PS considera "pouco digno" de Montenegro fazer "leilão" de salários
"É pouco digno de um primeiro-ministro, em vésperas de uma greve geral, estar com esta espécie de leilão de valorizações salariais. Essas discutem-se, avaliam-se, em função do crescimento da economia do país, em função das previsões para o nosso futuro, em sede de concertação social", afirmou.
José Luís Carneiro falava aos jornalistas antes de marcar presença na sessão evocativa "Mário Soares - as palavras e as imagens", em Lisboa, que assinalou o dia em que o fundador do PS, que foi Presidente da República e primeiro-ministro, faria 101 anos.
O secretário-geral do PS afirmou que é objetivo de todos dar melhores condições de vida e melhores remunerações aos trabalhadores, salientando que ele próprio já defendeu que o país deve almejar ter o salário médio "na ordem dos 2.500 euros" até 2035.
"Agora, os termos em que o primeiro-ministro está a apresentar estas propostas são termos que não dignificam o sentido do compromisso e até a honradez da palavra que se deve dar aos trabalhadores, que não merecem que lhes faça isto numa altura em que os seus representantes estão a preparar e depois tomarem uma decisão naturalmente muito refletida sobre uma greve geral", criticou.
José Luís Carneiro considerou igualmente que o Governo está a ter "uma abordagem ideológica" no que toca às alterações à legislação laboral, e tem como objetivo fazer "um ajuste de contas com a Agenda para o Trabalho Digno", levada a cabo pelo último governo socialista, alterações laborais que contaram com a abstenção do PSD.
O secretário-geral do PS defendeu também que "a gravidade das propostas laborais é de tal ordem que os trabalhadores têm mostrado que estão conscientes do que se está a passar", nomeadamente "de despedimento sem justa causa, do lançamento dos mais jovens na precariedade", e de "deixar de criminalizar o trabalho não declarado, o que significa lançar muitos, milhares e milhares de trabalhadores no trabalho informal e também para a economia informal".
"São todos os sinais contrários àquilo que a nossa economia precisa. Uma economia que se queira produtiva, competitiva, à escala europeia, à escala global, tem de ser uma economia capaz de ser produtiva pela incorporação de inovação tecnológica, pela qualificação dos trabalhadores, pela sua valorização também salarial. Portanto, é tudo ao contrário daquilo que a nossa economia precisa para afirmarmos o país como um país competitivo e simultaneamente justo do ponto de vista social", referiu.
Sobre Mário Soares, José Luís Carneiro afirmou que hoje "é um dia especialmente importante" e destacou a celebração dos 101 anos do seu nascimento.
"Mário Soares, ele que é, com muito orgulho, o grande fundador do Partido Socialista.
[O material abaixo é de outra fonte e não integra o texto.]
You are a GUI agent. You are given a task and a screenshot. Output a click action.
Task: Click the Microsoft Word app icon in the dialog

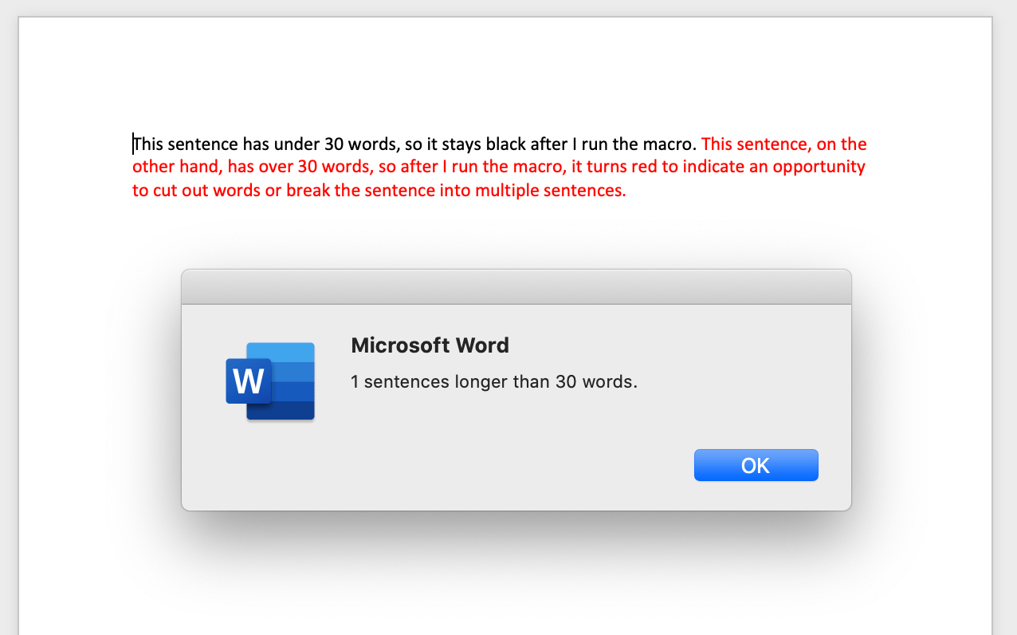pos(269,381)
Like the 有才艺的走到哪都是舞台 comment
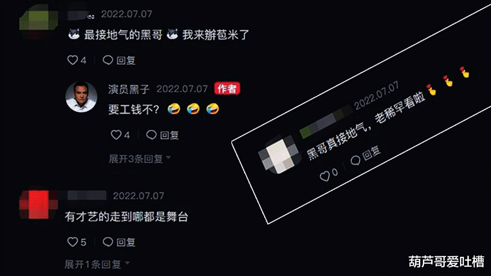The width and height of the screenshot is (491, 276). point(72,242)
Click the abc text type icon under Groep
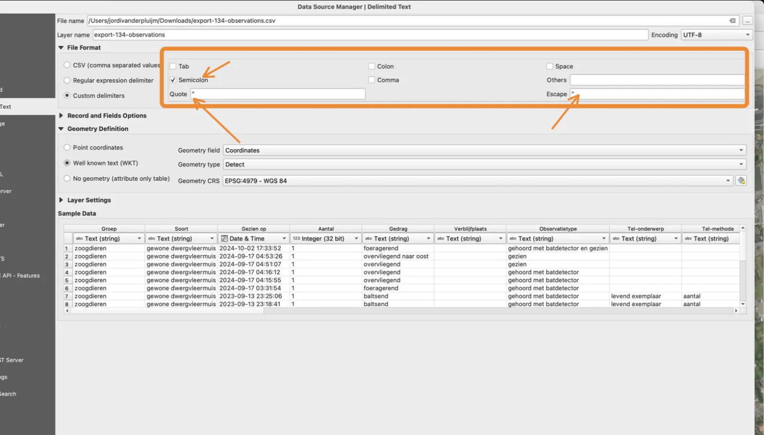The width and height of the screenshot is (764, 435). click(79, 239)

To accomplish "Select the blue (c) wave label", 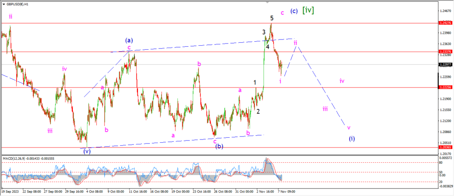I will point(294,11).

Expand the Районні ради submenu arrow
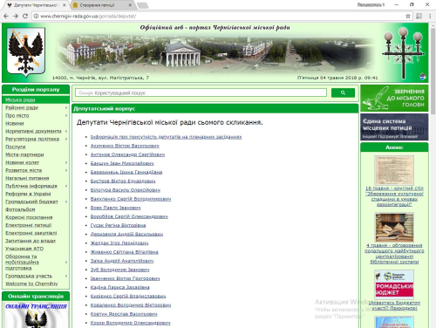pyautogui.click(x=66, y=107)
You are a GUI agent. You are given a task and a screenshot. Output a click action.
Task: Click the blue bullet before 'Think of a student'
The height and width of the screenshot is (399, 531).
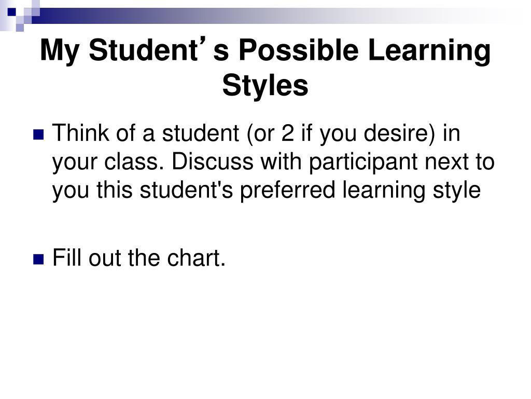(38, 135)
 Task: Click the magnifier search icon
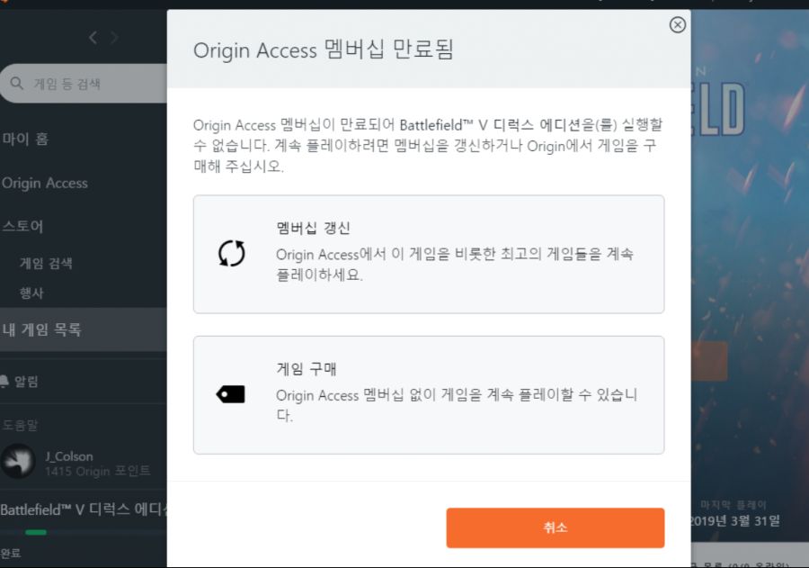tap(17, 84)
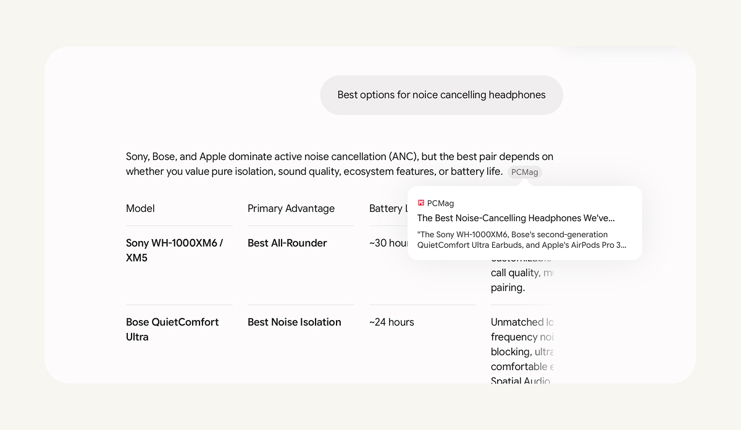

Temos muita honra, muito orgulho em continuarmos a dar continuidade a esse projeto, o projeto de um partido que é a casa comum da democracia e a casa comum de quem ama a liberdade", salientou.
O secretário-geral indicou que os socialistas procuram mostrar diariamente como o PS "é mesmo a casa que honra e que dignifica os valores que, antes e depois do 25 de Abril, procuraram criar melhores oportunidades de vida para todos, democracia e liberdade e bem-estar".
No sábado, discursando no X Congresso Nacional dos Autarcas Social-Democratas (ASD), no Porto, o primeiro-ministro e presidente do PSD, Luís Montenegro, aumentou os objetivos salariais para o país, falando em 1.600 euros de salário mínimo e 3.000 euros de médio, um dia após mencionar valores inferiores.
"Nós não queremos crescer 2% ao ano. Queremos crescer 3%, 3,5%, 4%. Nós queremos que o salário mínimo não chegue aos 1.100 [euros]. Esse é o objetivo que temos para esta legislatura, mas nós queremos mais. Que chegue aos 1.500 ou aos 1.600", disse.
O primeiro-ministro, que na sexta-feira tinha sugerido aproveitar a oportunidade da possível mudança das leis laborais para elevar o salário mínimo para os 1.500 euros e o médio para 2.000 ou 2.500, no dia seguinte disse não querer "que o salário médio chegue aos 1.600 ou 1.700", mas sim que "chegue aos 2.500, 2.800 ou 3.000 euros".